Request A: In the review of the stage adaptation, explain how the audience can tell that Miss Bingley's insult hurts Jane more than Miss Bingley realizes.
Request B: Update the review of the stage adaptation by rewriting everything from "One of the pleasures" down to "Miss Bingley realizes.", with "frosty" changed to "icy".
Request C: Extend the review of the stage adaptation by writing on from its last sentence.

Page:
--*--

Like the novel, the play centers on the adventures of the three beguiling Bennet sisters, and the rocky road that leads to their respective marriages. Jane (Ivy Beech) quickly falls for the handsome Mr. Bingley (Brandon Parrish), while impetuous youngest daughter Lydia (Francesca Fromang) is attracted to sleazy soldier Mr. Wickham (Sean McHugh). The play’s focus, though, is on the stormy relationship between oldest sister Elizabeth (Greyson Chadwick) and the grim, cynical Mr. Darcy (Paul Turbiak). Darcy whisks Elizabeth away in his private plane to his secret S and M dungeon and there they…. No, wait, that’s the 2015 50 Shades adaptation: True love here runs more smoothly and less kinkily.
One of the pleasures of any stage adaptation of this great novel is the joy of seeing the famous characters realized “in person” that you’ve only imagined in your mind’s eye while reading. And Kerns’s production smartly uncovers layers of subtext that lurk beneath Jerome’s rather straightforward textual structure. When Catherine Urbanek’s deliciously frosty Miss Bingley, Mr. Bingley’s drolly snobby sister, snarkily insults Beech’s sensitive Jane, we see the brief expression of pain on Jane’s face and realize the jab has connected far more than Miss Bingley realizes.

--*--

Excerpted records:
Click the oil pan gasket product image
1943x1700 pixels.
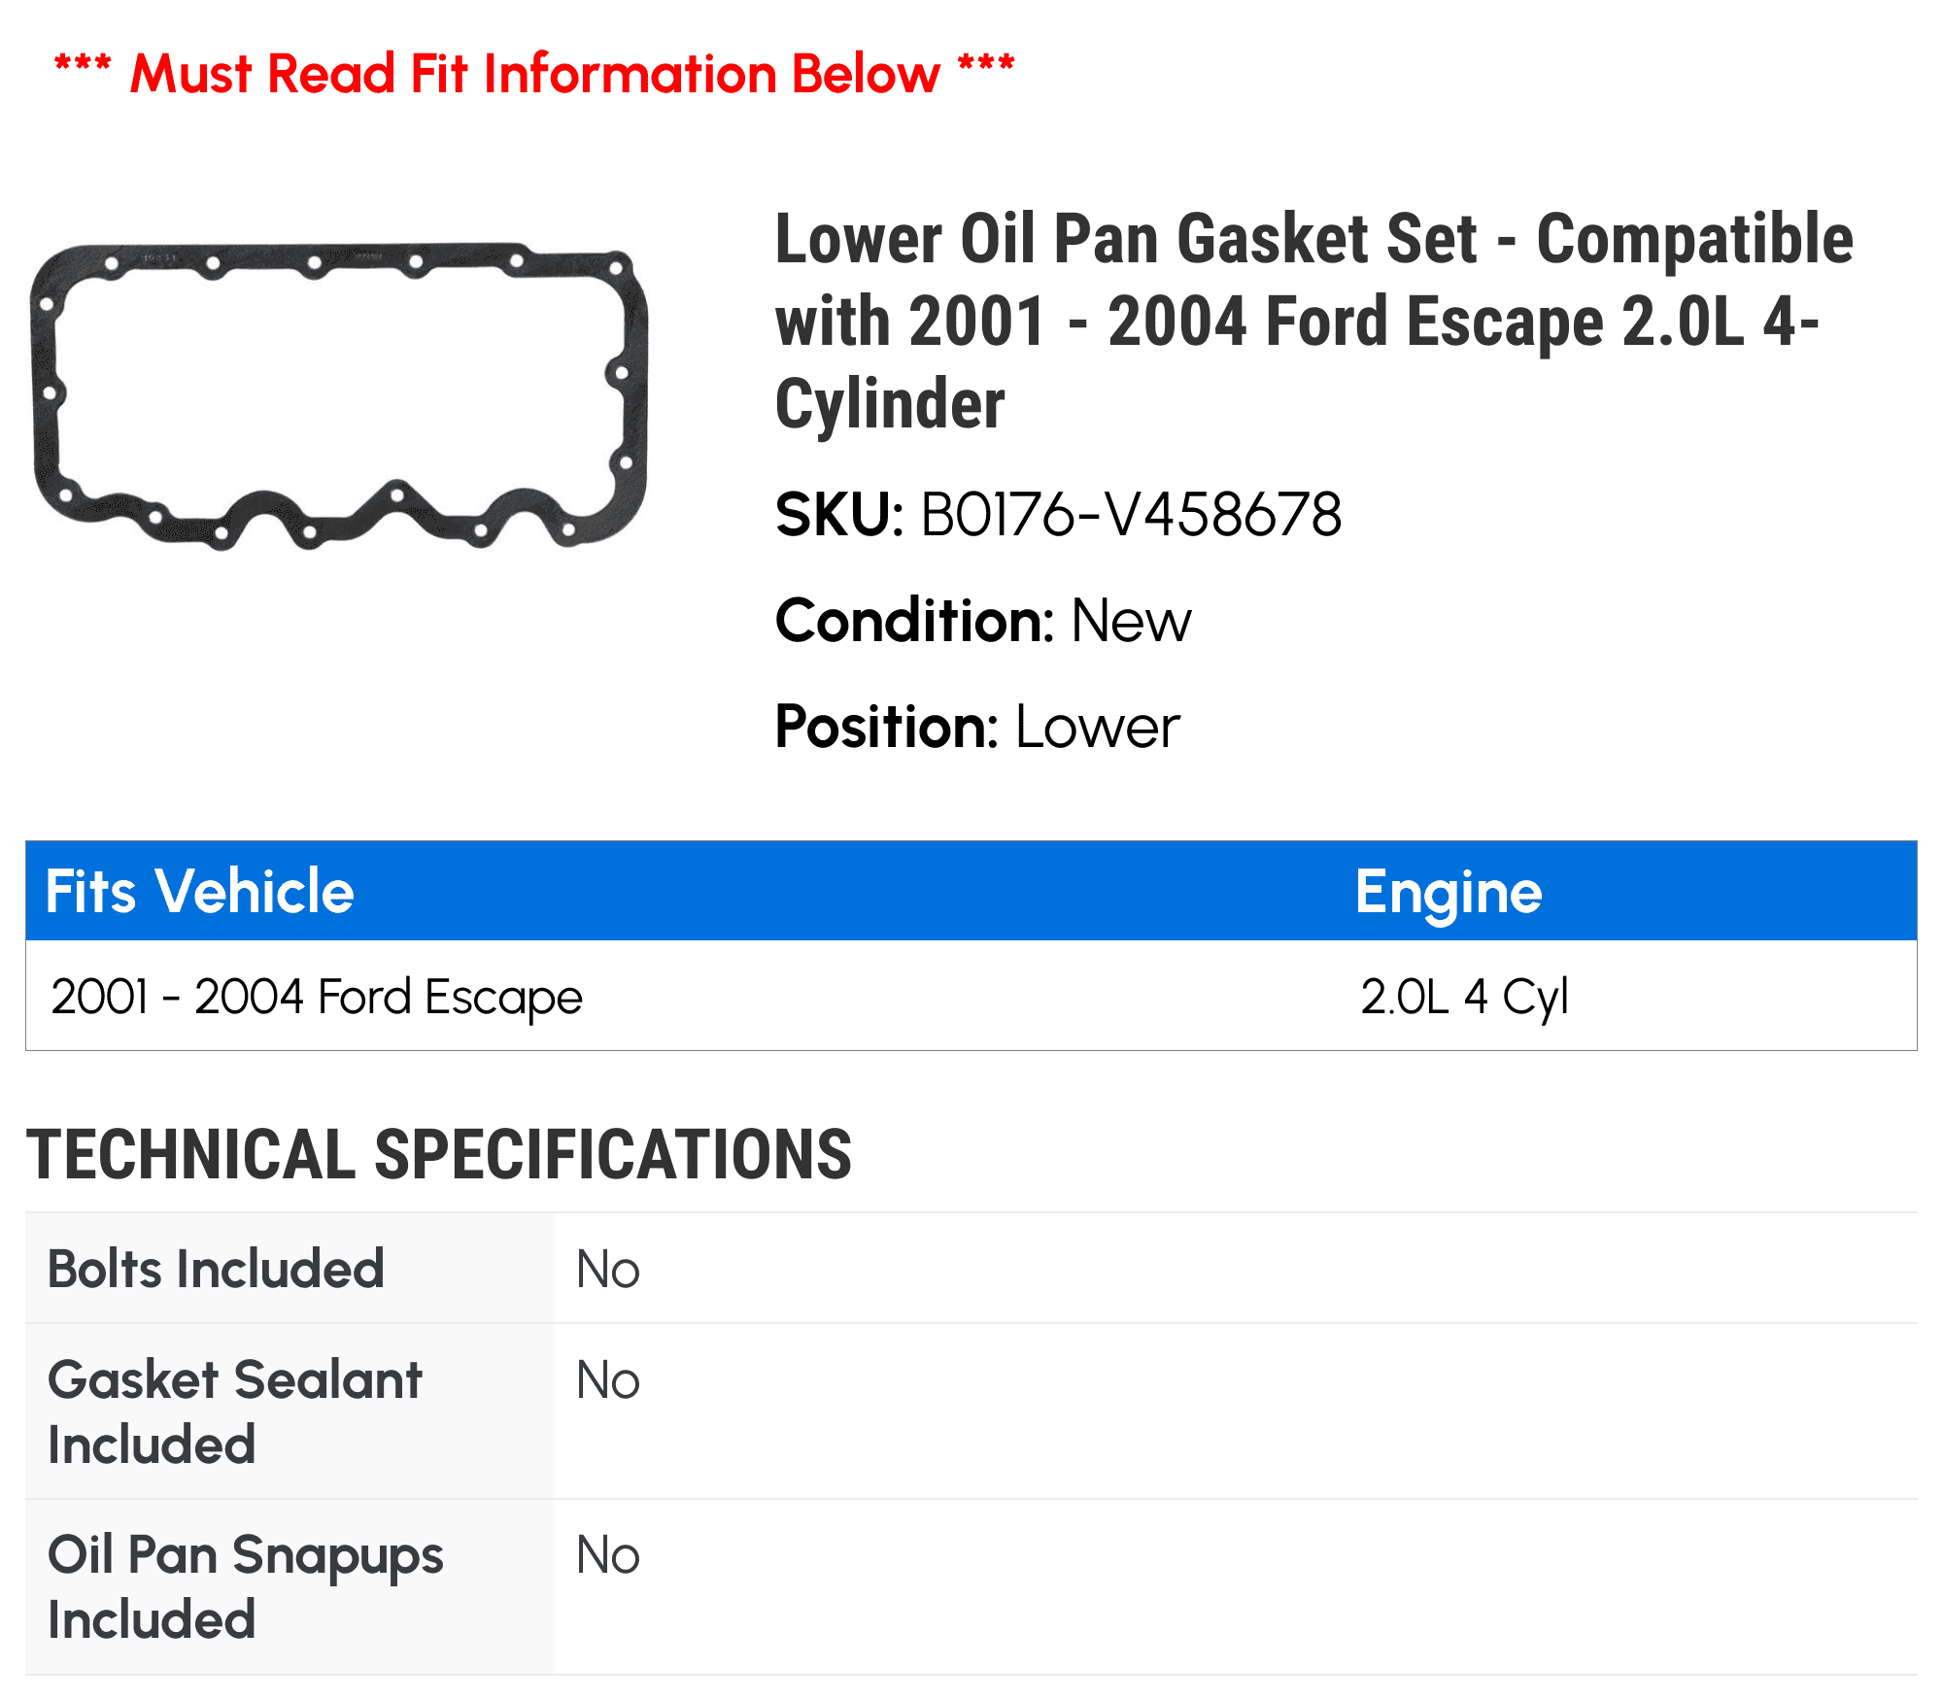coord(338,396)
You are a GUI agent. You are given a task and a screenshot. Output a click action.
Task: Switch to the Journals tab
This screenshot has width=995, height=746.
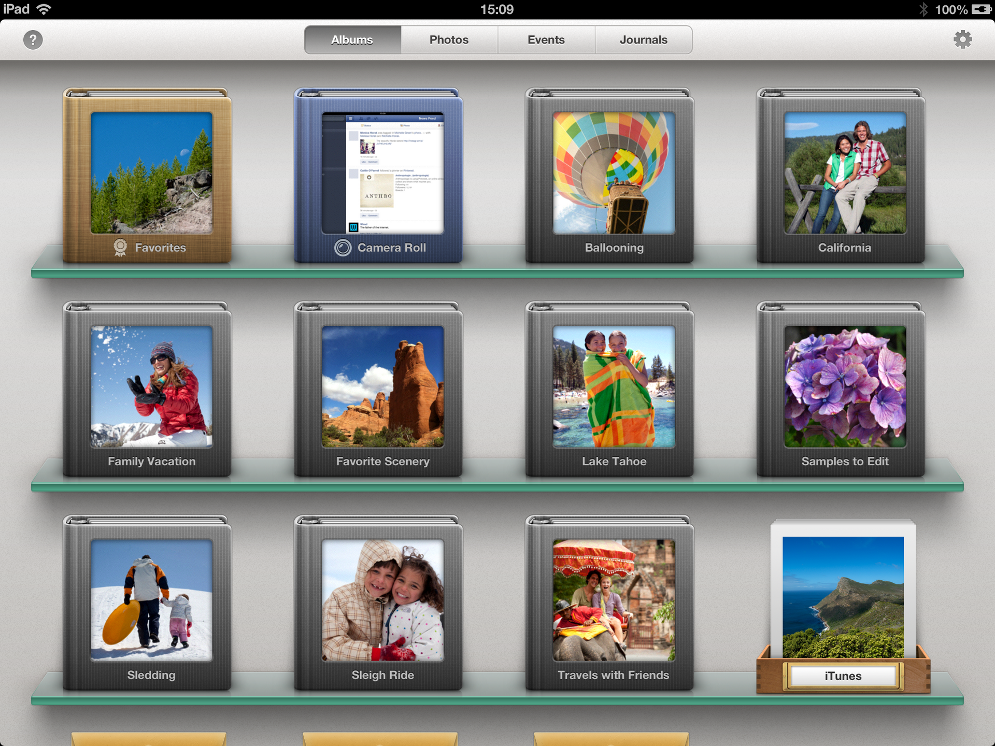[643, 39]
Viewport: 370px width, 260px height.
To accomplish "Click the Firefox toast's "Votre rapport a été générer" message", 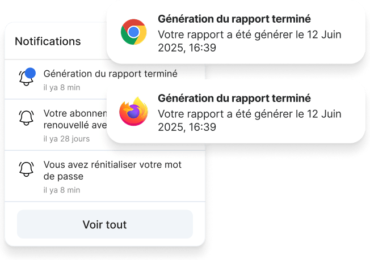I will coord(250,113).
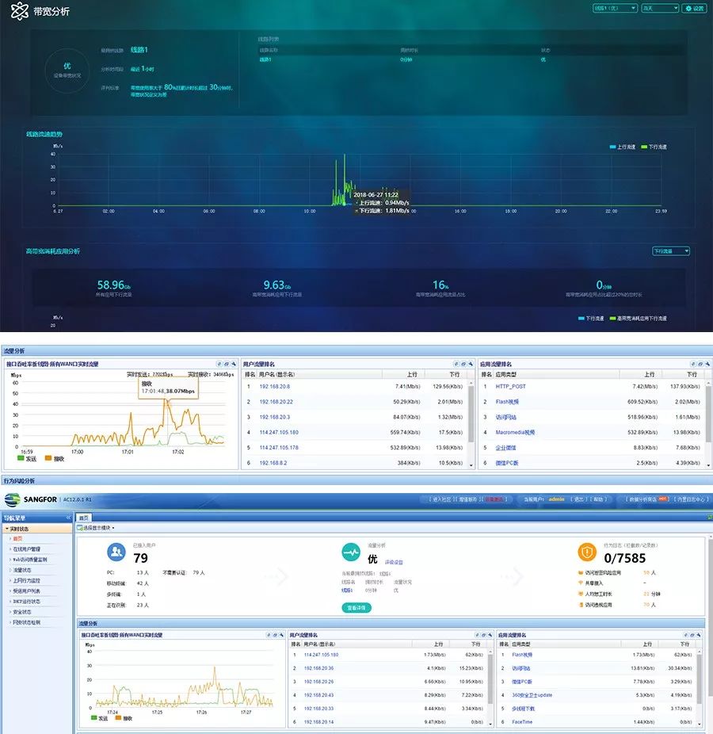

--*--

Exercise output A: The audience sees a brief expression of pain cross Jane's face when Miss Bingley insults her. That moment shows the jab has connected far more than Miss Bingley realizes.

Exercise output B:
One of the pleasures of any stage adaptation of this great novel is the joy of seeing the famous characters realized “in person” that you’ve only imagined in your mind’s eye while reading. And Kerns’s production smartly uncovers layers of subtext that lurk beneath Jerome’s rather straightforward textual structure. When Catherine Urbanek’s deliciously icy Miss Bingley, Mr. Bingley’s drolly snobby sister, snarkily insults Beech’s sensitive Jane, we see the brief expression of pain on Jane’s face and realize the jab has connected far more than Miss Bingley realizes.

Exercise output C:
Similarly when Jennie Fahn’s smilingly venomous Lady Lucas administers one of her character’s trademark insults-with-praise, you actually see Chadwick’s Elizabeth rolling her eyes behind her – it’s hilarious and extremely believable. Beech and Chadwick are delightful as the two older sisters, endowing the adaptation’s somewhat flat personalities with energy and surprising flashes of wisdom and maturity — and just a soupcon of anachronistic snark.
The production is affably cast overall, particularly in the supporting roles. Burch’s wonderfully oafish Mr. Collins, all buck teeth and Jim Carrey-esque eye bugging, is a particular delight, and so is Lori Berg’s exceptionally harridan-rich Lady Catherine de Bourgh. It’s true, we might have wished for more ardent romantic chemistry between Turbiak’s seemingly autistic Darcy and Chadwick’s fiery Elizabeth, but generally, Jerome’s adaptation suffers from a flatness of affect, and we find ourselves realizing (perhaps intentionally) that these relationships are intended as much as economic alliances as they are emotional ones.
Costume designer Vicki Conrad’s gowns are dazzling — you’ve never seen so many gorgeous empire waist-y schmattas in your life – while Michael Kramer’s nicely textured Grecian column pillar-filled set reminds us of pieces of Wedgwood china, with stark white objects up against a wash of background color. Ultimately, this beautifully atmospheric rendering of Austen’s book is mildly marred only by the slight shortcomings of the mildly stilted adaptation – but the pleasures of being once again in the company of Austen’s characters is hard to resist.